Pictures of your art.

I’ll start by assuming that you are using a simple digital camera. If you are using film, a medium format or view camera I think it’s a safe assumption that you know what you are doing. For the rest of us it’s all about light. Your camera will do the heavy lifting but there are a few things you need to control.

Find a location where there is enough light that your cameras flash does not go off and the shutter speed is high enough that the images are not blurry. You may need to turn the flash off. Flash will create a lot of unwanted reflections. Put the painting in front of a window so the window light is falling on it. North light is best, not direct sunlight. You want diffuse light so if the window has white sheers that is perfect. If there are no sheers then try to have the light fall on the painting from an angle right and/or left. The idea here is to have no shadows on the painting and to have no shadows from the paint texture.

Use a tripod if you have one. If not it’s important that the room be bright so that the camera will use a high shutter speed. Try to have the camera lens parallel to the painting so one side of the painting does not appear larger than the other. Use a little zoom. Most cameras do not have rectilinear lenses so there is often a little barrel distortion. The outer edges will appear curved. Now take a few pictures. Take a lot, it doesn’t cost anything.

If you have access to Photoshop you can take several images like a mosaic and Photoshop will put them together as one large higher-resolution image. There are other applications that may be able to do this, even the application that came with your camera. You may not need a high-resolution image depending on what you want to do with it. If you want to use it to sell hi-quality prints then it might be worth having a professional take a good high-resolution image. If you just want to put it on the Web any digital camera and many phones should be fine. All you need for a good Web image is about 72 pixels per inch of resolution. So if the image is going to be 10 inches by 10 inches on the screen then the image needs to be 720 pixels by 720 pixels. Most cameras are at least this good and if your camera is better than that most Websites will accept higher resolution images so you shouldn’t have to worry about it.

Now that you have pictures you can use them as is, or do a little adjustment. Try to get the images to look as much like the original as possible. Since you cannot get the image on screen to match the original exactly, good enough is the goal. The image can also be cropped. I use the automatic colour, tone and contrast settings as much as possible. Keep an eye on the image and undo if you don’t like the result.

Now you have a perfectly usable image of your art.


Take a class or buy a book. There are good ones out there.
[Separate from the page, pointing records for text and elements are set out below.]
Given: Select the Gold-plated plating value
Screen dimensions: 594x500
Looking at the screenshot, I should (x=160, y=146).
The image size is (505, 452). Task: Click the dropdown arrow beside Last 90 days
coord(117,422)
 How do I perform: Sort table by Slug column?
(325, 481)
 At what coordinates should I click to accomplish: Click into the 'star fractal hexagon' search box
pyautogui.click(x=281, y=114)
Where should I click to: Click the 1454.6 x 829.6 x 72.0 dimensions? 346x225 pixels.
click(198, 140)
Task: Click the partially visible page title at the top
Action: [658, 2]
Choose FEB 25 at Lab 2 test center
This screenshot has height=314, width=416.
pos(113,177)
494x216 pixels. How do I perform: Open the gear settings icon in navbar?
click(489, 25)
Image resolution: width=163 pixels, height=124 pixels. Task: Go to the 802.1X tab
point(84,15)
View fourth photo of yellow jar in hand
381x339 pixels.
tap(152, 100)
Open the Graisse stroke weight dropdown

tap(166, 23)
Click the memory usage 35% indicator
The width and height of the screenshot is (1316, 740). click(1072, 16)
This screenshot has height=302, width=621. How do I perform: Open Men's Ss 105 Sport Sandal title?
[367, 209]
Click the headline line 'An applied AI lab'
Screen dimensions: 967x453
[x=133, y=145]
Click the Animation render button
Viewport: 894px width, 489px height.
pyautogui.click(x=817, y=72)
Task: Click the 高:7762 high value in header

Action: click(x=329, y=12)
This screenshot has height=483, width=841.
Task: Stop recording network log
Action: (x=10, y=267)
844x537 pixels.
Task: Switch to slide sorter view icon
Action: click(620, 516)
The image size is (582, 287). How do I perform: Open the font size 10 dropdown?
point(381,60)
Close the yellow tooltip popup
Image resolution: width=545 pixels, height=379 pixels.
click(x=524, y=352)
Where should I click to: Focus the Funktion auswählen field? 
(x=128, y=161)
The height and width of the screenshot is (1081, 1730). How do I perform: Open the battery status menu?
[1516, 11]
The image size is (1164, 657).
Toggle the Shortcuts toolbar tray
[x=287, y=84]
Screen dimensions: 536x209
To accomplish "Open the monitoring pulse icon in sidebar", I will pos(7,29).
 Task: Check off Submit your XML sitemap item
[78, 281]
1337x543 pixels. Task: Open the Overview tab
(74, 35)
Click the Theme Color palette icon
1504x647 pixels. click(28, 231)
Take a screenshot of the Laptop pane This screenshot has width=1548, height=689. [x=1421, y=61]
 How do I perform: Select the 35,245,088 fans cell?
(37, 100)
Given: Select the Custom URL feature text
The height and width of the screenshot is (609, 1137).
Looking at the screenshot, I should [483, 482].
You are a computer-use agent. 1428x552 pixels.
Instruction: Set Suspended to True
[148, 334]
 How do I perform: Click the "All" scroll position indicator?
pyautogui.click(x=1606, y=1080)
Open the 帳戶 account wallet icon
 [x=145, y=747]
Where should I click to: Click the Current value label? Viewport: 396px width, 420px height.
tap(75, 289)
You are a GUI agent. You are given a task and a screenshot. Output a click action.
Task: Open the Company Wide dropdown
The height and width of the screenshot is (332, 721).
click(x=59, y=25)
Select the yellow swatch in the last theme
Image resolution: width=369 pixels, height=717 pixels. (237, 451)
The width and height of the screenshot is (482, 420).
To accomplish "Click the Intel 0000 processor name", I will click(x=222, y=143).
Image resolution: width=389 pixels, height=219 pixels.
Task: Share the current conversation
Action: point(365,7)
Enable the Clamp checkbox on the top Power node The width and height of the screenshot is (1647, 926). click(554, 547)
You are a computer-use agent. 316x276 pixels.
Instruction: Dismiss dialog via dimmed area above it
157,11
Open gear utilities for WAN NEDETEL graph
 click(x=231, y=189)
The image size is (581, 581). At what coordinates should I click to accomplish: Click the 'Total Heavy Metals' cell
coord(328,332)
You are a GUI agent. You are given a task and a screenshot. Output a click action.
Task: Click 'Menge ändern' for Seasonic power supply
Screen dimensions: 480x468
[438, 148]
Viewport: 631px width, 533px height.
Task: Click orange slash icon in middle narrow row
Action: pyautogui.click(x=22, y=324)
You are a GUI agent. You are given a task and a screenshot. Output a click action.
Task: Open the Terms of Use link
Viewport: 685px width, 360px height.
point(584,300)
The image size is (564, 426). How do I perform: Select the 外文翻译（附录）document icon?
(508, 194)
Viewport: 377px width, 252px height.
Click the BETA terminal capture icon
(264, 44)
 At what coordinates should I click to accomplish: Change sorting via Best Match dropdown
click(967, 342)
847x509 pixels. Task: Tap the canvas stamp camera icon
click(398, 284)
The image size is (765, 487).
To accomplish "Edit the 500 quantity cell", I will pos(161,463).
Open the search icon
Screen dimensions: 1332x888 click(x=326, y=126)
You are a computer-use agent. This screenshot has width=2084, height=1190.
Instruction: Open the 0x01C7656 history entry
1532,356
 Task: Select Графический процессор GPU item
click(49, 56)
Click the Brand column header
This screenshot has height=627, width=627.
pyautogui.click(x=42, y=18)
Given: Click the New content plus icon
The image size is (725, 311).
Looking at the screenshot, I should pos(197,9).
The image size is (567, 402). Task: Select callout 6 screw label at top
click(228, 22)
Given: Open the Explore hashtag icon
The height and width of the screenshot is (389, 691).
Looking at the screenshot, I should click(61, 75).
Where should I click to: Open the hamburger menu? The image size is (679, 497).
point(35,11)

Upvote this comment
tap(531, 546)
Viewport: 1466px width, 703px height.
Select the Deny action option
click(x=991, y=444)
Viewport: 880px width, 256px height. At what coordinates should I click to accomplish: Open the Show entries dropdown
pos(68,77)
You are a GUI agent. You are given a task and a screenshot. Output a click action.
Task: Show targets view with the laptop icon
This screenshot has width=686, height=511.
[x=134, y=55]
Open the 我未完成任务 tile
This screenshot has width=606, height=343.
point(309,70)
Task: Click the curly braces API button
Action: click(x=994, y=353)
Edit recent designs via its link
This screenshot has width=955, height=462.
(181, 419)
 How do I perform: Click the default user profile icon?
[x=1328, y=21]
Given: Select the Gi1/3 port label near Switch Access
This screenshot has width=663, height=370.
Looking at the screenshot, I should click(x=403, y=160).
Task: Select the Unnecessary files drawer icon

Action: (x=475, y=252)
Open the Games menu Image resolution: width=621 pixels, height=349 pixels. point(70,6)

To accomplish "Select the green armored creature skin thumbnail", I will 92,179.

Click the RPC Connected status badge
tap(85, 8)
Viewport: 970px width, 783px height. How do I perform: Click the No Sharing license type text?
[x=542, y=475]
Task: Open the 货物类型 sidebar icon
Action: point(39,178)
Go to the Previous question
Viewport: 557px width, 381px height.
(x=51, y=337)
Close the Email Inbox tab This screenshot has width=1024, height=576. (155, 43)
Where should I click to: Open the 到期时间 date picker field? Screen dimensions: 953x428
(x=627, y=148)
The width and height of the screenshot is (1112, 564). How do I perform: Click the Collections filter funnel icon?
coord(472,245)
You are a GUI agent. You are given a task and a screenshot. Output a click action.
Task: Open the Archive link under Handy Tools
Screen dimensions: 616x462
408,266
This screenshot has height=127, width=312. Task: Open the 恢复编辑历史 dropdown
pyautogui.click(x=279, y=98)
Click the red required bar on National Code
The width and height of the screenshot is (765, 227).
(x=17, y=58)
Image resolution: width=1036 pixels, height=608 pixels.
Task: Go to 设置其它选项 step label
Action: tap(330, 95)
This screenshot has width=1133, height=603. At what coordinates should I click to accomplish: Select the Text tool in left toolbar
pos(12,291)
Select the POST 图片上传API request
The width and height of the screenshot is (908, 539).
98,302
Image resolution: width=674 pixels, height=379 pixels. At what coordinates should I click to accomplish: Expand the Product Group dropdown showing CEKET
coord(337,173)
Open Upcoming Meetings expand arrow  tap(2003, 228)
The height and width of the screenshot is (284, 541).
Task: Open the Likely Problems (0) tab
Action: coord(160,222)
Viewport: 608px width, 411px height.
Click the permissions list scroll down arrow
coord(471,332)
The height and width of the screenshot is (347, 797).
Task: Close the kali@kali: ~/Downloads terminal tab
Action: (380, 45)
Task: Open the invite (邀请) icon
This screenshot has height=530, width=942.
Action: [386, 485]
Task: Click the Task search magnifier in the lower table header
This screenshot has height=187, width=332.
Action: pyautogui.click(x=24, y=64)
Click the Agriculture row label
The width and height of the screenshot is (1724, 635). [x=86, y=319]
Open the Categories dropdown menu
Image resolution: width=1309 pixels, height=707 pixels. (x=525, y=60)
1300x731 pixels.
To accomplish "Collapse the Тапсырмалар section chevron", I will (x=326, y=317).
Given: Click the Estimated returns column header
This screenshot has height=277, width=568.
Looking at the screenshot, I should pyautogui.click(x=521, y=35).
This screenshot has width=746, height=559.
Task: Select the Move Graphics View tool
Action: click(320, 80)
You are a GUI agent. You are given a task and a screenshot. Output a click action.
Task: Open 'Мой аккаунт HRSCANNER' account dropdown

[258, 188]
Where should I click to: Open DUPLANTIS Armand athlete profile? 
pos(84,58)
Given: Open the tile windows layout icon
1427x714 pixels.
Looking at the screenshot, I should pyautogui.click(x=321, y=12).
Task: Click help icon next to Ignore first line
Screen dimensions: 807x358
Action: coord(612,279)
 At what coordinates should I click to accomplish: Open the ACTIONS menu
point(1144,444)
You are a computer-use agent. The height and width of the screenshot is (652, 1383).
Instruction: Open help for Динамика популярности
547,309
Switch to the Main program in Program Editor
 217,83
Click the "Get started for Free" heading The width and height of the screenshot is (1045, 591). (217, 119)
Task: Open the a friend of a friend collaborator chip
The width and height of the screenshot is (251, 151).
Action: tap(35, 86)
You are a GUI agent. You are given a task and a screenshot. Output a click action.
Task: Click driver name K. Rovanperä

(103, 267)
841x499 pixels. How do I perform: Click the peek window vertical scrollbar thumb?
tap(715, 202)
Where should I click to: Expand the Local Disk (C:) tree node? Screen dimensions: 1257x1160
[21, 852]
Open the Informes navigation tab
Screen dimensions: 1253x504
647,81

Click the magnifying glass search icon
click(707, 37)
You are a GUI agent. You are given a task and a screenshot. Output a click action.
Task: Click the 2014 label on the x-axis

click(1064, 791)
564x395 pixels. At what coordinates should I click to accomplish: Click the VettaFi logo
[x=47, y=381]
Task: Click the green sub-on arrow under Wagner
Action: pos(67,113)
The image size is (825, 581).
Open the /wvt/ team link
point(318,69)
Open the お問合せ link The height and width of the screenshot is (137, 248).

To varnish or not to varnish. Lots of opinions. I don’t varnish my acrylic paintings. I didn’t varnish my oils either but that was mostly laziness. With acrylics the finished product looks fine without varnish. I know the paint is slightly porous and tacky but not much. There is a good argument here for an isolation layer that can’t be removed (at least not easily). The best reason for varnishing that I have heard is to standardise the surface finish over the entire painting. Acrylic paint is quite matt and the colours will often benefit from a little shine. I like the matt surface finish of acrylic paint and I don’t see a need to change it.

The best reason I’ve heard not to varnish is that ALL of the manufacturers recommend that paintings should be varnished. This makes me suspicious since they have a vested interest in selling product.